As of the 2011 Census of Bangladesh, Kotchandpur upazila had 34,249 households and a population of 141,121. 27,796 (19.70%) were under 10 years of age. Kotchandpur had an average literacy rate of 50.4%, compared to the national average of 51.8%, and a sex ratio of 999 females per 1000 males. 33,094 (23.45%) of the population lived in urban areas.

==Administration==
Kotchandpur Upazila is divided into Kotchandpur Municipality and five union parishads: Baluhar, Dora, Elangi, Kushna, and Sabdalpur. The union parishads are subdivided into 81 mauzas and 79 villages.

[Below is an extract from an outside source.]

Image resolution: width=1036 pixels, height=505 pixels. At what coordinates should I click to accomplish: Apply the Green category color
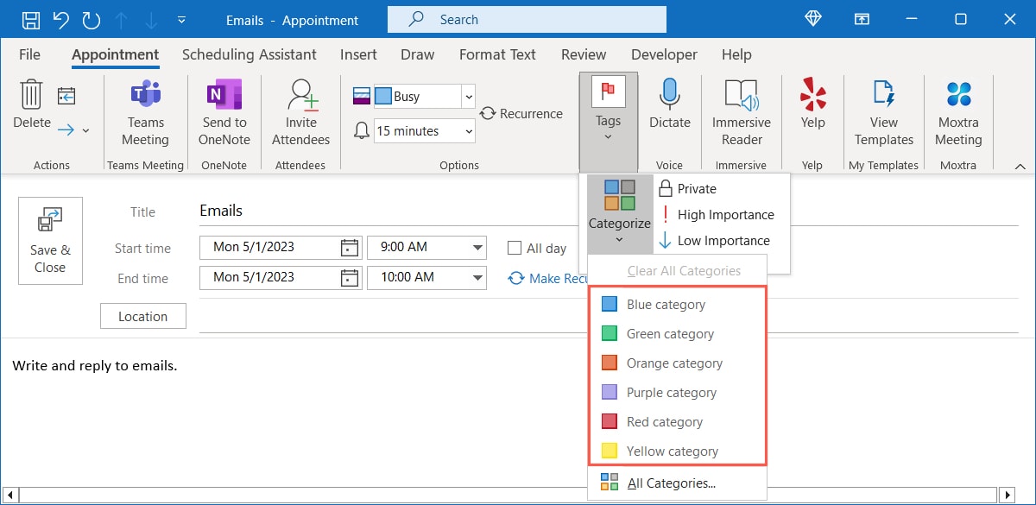coord(669,333)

Kotchandpur Municipality is subdivided into 9 wards and 25 mahallas.

===Politics===
Municipality mayor: Md. Zahidul Islam (ZIRA) is the current mayor of the municipality (Pourasava). He was elected in 2016 and serving his third term.

Upazila chairman: Md. Tazul Islam. He was in politics for 20 years, under the banner of the opposition party Bangladesh Jamaat-e-Islami (2014–present).

Upazila vice chairman: Md. Muabia Hossain. He was in politics for 25 years, under the banner of the opposition party Bangladesh Jamaat-e-Islami (2014–present).

Upazila Mohila vice chairman: Mst. Nazma Khatun. She was in politics for 10 years, under the banner of the opposition party Bangladesh Jamaat-e-Islami (2014–present).

Member of the Parliament (MP): Shafiqul Azam Khan

==Education==

There are six colleges in the upazila. They include Government K. M. H. College, founded in 1969, Kotchandpur Poura Mohila College, G. T. College Talsar, and S. D. Degree College.

The madrasa education system includes one kamil madrasa.